• Prompt:
Pictures excluded, set down exactly the lines from the one containing "Click YoY header under 2017H1" through the final line of the material, and only those.

• Information supplied:

· · · · · · ·

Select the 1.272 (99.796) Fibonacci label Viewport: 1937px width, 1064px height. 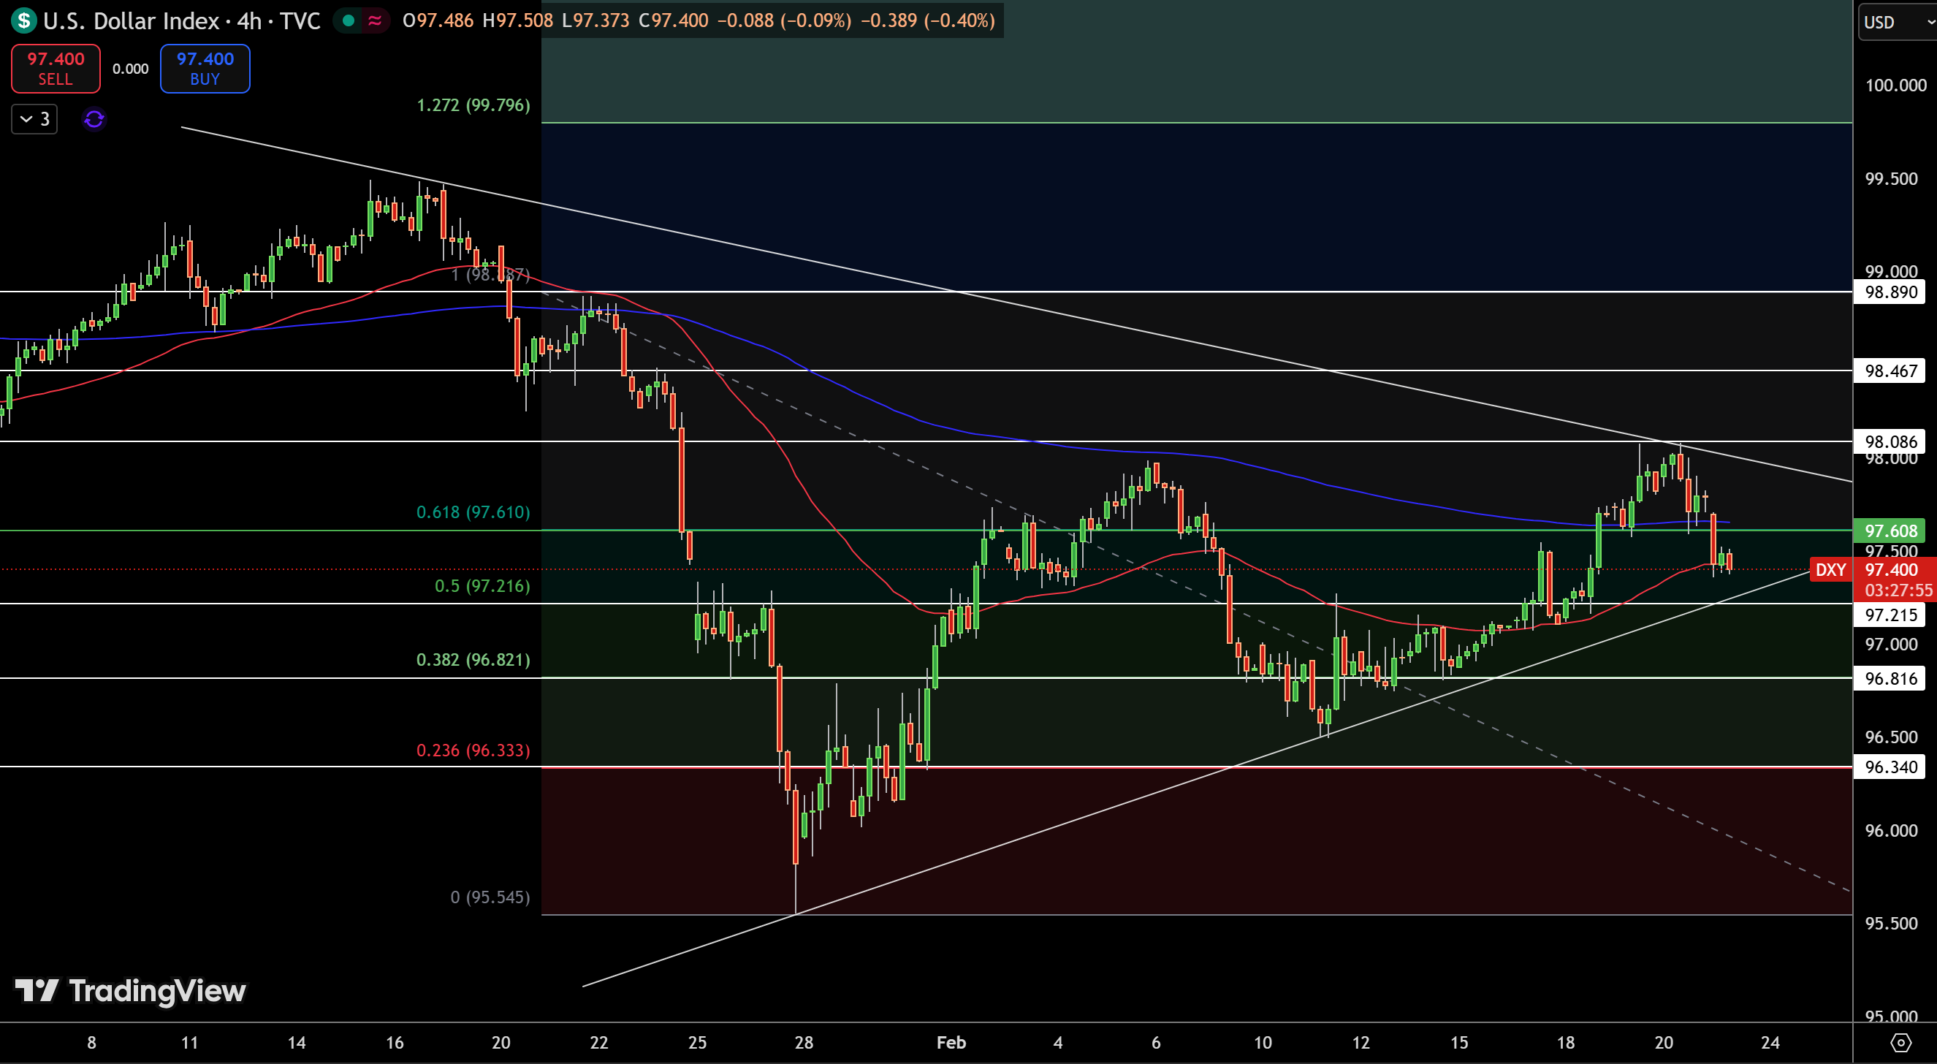coord(473,105)
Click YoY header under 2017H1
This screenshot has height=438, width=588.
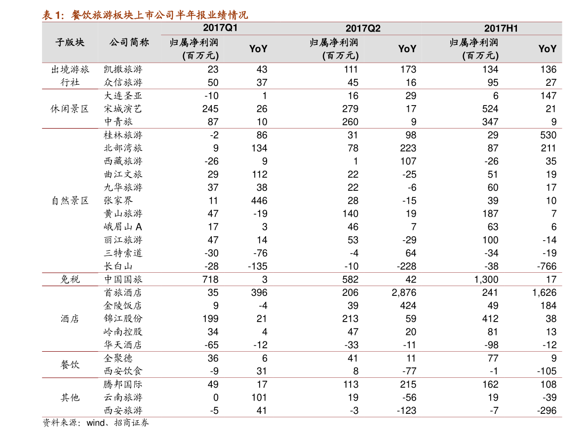click(547, 49)
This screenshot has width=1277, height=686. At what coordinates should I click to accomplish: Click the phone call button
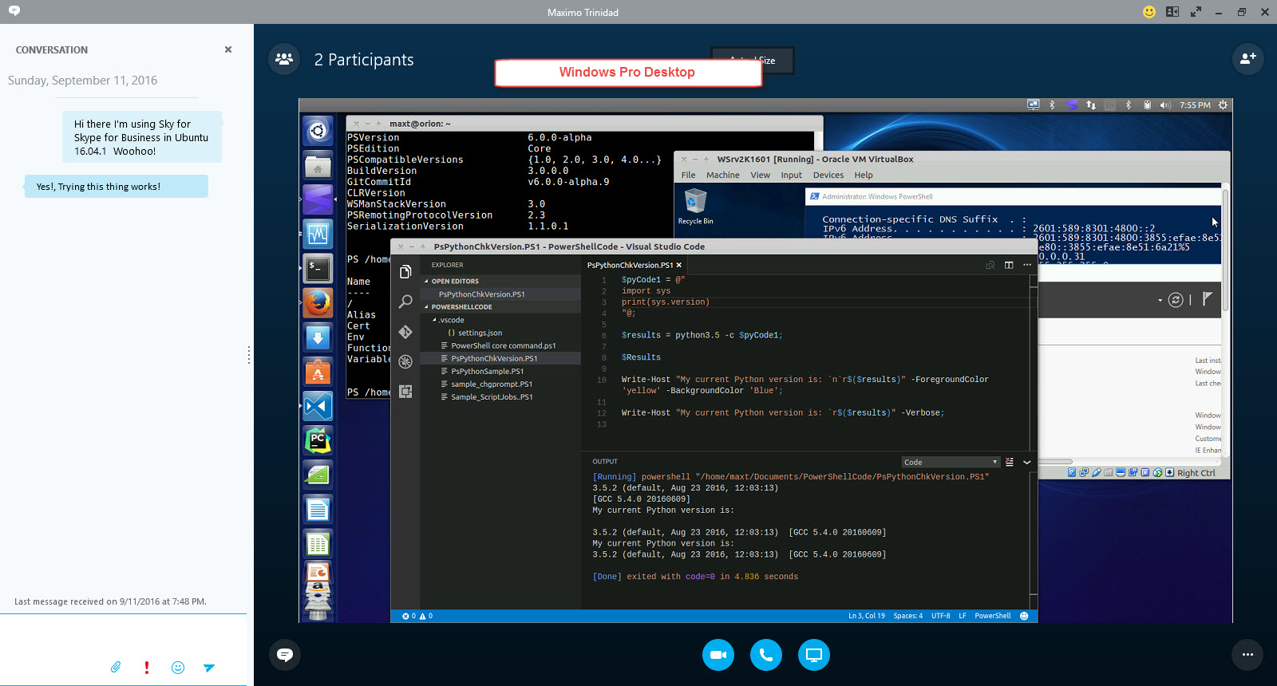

· · · · · · ·

• Answer to the problem:
Click YoY header under 2017H1
This screenshot has height=438, width=588.
click(547, 49)
This screenshot has width=1277, height=686. At what coordinates should I click to accomplish: Click the phone call button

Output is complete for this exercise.